Grasping the role securitizations can play in the life insurance and reinsurance markets can be facilitated by answering some fundamental questions.
Here are a few important questions market followers should ask:
What is the role of a reinsurer in a securitization?
Making the model work will require a new level of cooperation between primary companies and reinsurers. Primary companies will need to standardize products and upgrade their IT infrastructure to make the products more “securitization friendly.” This may require new policy terms and sharing data at more granular levels. In exchange, reinsurers will need to share any economic benefits in a transparent way through lower prices.
The model also requires that larger reinsurers educate regulators and potential investors, spend research and development money to optimize the structures, and allow prototypes to be copied by others as everyone gains with increased efficiency.
As in other securitization markets, some larger players will do their own transactions. Others will sell the raw assets to another party who will bundle them. In either case, the ultimate risk/reward will go to capital markets investors.
Should I sell a closed block or do a securitization?

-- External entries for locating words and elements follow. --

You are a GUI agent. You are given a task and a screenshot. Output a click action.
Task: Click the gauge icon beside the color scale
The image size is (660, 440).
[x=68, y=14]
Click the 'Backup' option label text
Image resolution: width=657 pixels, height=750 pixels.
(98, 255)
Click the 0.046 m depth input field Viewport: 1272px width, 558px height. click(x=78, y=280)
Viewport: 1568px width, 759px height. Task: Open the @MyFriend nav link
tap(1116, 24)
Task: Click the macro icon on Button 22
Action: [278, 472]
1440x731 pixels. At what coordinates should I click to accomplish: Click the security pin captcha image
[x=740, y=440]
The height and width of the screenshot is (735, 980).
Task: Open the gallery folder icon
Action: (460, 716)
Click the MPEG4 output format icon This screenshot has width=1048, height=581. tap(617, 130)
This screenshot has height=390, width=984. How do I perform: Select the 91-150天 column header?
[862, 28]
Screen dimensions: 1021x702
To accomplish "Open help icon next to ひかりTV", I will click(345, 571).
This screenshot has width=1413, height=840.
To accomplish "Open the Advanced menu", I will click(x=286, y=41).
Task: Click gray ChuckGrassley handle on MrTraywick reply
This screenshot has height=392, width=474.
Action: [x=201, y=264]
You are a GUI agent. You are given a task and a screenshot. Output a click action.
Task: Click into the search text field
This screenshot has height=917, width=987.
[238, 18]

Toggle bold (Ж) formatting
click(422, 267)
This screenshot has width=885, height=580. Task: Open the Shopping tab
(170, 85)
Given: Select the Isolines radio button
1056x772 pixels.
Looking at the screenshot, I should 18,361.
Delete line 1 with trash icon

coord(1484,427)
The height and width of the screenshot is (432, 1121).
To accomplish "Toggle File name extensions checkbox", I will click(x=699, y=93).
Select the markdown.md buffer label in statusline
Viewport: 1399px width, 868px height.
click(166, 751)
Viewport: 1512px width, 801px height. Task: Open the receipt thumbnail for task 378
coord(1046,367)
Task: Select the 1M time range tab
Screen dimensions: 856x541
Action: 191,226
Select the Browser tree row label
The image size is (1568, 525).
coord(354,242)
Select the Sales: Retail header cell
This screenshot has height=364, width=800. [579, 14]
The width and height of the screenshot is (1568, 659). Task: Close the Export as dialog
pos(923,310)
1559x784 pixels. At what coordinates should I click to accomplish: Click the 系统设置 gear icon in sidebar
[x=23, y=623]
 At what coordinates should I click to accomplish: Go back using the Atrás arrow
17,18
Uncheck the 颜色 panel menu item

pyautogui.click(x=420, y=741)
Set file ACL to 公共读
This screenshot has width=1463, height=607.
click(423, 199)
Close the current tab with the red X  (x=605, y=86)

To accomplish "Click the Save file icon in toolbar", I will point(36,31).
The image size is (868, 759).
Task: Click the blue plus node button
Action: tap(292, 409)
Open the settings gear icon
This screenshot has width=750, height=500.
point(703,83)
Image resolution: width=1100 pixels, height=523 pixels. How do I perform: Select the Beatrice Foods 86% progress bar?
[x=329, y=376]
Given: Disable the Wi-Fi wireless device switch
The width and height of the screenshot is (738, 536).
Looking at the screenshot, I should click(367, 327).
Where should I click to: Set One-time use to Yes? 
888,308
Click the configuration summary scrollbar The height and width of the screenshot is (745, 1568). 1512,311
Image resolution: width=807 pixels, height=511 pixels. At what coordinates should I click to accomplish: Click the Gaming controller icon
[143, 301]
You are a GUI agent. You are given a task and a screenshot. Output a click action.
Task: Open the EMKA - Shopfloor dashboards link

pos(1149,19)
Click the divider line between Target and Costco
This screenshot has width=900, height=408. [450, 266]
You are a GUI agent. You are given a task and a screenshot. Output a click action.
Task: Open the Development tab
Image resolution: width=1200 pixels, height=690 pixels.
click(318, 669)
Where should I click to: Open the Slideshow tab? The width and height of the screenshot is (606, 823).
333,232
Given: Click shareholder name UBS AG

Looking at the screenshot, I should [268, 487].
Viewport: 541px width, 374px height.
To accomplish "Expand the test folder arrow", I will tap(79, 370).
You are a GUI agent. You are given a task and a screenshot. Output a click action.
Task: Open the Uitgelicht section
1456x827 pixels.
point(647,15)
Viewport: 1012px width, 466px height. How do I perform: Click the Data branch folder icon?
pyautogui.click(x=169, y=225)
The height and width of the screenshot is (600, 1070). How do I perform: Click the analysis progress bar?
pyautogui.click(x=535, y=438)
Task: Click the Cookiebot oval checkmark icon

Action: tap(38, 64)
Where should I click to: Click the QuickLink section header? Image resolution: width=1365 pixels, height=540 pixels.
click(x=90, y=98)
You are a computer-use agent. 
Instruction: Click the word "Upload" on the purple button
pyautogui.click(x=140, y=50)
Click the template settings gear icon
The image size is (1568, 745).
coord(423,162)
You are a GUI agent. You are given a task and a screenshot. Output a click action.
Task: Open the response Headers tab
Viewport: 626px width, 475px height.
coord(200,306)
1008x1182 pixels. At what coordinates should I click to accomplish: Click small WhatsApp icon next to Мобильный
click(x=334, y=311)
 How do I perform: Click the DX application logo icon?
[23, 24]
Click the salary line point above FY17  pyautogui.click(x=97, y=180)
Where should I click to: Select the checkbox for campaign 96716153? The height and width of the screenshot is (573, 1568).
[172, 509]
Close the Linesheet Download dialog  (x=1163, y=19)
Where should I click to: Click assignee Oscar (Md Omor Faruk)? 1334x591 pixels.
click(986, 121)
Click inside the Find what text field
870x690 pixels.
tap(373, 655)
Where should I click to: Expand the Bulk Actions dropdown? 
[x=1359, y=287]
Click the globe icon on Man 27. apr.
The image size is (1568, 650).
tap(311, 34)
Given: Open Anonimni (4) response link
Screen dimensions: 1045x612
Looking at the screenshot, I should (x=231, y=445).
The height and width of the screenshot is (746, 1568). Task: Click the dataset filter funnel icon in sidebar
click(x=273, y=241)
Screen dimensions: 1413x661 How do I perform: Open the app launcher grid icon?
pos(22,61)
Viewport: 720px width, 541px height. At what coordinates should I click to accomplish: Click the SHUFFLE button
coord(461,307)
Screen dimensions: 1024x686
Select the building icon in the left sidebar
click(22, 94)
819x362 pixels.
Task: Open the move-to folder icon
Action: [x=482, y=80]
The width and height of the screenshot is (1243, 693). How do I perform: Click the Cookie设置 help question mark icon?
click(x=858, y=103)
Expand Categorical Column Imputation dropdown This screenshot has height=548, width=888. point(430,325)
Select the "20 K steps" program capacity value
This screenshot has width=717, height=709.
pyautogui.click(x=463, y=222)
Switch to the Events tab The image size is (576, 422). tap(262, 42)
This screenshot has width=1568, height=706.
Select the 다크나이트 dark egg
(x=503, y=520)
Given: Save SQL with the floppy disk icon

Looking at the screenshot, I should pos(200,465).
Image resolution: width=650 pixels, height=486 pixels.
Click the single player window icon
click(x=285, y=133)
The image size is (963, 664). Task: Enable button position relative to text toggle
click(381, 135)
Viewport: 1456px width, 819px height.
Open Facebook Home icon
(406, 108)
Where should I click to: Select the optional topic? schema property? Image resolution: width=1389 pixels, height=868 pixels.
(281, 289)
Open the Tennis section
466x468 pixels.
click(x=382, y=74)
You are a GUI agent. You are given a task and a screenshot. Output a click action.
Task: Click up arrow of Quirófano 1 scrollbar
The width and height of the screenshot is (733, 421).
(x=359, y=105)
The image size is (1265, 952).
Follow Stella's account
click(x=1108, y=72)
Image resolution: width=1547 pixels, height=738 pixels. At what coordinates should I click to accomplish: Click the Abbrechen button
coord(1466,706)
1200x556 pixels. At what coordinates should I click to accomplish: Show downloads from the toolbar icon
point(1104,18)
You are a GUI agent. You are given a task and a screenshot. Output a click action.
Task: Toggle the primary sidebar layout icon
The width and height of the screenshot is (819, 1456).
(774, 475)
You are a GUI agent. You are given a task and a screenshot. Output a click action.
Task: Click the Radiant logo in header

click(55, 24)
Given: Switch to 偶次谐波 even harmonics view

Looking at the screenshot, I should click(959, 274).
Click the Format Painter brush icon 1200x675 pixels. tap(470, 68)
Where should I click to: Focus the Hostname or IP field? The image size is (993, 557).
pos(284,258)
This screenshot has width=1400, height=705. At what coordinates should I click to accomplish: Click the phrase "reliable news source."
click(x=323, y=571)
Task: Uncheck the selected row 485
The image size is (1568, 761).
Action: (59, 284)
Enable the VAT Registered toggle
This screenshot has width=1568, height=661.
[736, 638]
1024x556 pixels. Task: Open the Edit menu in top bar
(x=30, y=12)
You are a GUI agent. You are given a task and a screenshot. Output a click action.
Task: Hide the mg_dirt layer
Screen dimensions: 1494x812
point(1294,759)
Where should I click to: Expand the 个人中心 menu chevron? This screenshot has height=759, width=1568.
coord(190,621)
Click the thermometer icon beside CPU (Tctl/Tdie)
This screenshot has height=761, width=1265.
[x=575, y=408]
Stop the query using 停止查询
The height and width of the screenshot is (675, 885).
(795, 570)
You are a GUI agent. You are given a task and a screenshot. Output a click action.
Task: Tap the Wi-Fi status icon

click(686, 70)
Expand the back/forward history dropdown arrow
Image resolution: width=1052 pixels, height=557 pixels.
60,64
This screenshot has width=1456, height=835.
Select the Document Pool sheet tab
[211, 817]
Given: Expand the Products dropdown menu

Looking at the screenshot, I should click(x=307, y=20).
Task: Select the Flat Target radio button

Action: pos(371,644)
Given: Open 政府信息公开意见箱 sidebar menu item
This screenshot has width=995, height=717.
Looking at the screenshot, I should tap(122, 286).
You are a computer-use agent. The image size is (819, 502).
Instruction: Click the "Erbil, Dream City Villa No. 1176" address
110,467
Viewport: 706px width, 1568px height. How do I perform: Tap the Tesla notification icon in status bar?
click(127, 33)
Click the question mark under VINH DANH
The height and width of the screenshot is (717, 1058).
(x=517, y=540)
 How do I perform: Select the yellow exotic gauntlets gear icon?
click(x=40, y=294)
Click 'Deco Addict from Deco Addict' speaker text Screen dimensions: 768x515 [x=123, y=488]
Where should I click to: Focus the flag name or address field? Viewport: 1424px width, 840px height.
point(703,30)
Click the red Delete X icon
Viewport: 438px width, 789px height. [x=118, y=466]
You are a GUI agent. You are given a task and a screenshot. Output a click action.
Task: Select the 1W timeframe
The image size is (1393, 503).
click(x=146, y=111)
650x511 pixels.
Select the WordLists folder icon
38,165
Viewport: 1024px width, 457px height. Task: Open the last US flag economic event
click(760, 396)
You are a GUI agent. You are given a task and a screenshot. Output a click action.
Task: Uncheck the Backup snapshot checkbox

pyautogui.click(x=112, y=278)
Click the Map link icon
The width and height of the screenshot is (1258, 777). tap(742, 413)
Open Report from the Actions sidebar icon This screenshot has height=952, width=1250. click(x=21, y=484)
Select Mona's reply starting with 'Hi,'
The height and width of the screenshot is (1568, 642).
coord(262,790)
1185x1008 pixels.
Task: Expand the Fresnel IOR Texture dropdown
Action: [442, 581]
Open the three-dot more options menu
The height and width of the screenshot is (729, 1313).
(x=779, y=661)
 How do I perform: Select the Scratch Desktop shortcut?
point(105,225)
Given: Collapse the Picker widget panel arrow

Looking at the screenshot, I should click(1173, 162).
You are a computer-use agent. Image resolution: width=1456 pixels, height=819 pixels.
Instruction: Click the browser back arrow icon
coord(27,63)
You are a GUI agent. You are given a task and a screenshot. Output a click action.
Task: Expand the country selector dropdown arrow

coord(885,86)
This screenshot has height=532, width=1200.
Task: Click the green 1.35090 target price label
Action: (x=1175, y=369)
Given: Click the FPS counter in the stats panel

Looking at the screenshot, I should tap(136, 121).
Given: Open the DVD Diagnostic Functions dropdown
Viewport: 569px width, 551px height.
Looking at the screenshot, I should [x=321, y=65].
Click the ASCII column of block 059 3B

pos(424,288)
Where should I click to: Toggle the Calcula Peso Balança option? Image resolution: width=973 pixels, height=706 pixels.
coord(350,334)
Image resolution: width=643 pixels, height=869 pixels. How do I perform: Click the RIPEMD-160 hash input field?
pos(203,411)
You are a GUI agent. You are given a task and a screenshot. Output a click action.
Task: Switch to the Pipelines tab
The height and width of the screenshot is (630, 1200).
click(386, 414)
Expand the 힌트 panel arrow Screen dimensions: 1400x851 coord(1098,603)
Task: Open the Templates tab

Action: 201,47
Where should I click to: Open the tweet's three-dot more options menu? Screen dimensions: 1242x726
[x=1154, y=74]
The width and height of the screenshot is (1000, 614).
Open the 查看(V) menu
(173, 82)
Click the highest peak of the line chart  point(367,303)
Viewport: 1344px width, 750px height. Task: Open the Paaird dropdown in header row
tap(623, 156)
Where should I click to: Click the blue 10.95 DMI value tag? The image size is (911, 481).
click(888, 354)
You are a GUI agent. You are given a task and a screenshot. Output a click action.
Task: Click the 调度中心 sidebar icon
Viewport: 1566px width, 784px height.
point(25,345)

Either solution could work, depending on the company’s strategic and financial needs. Selling a closed block means a more complete exit from a line of business than completing a securitization. Although the cost of funds used in sale transactions may be higher, the buyer will usually take on all obligations of the block, including administration, thus providing a more holistic answer for a company that wants to monetize embedded value and eliminate ongoing administration.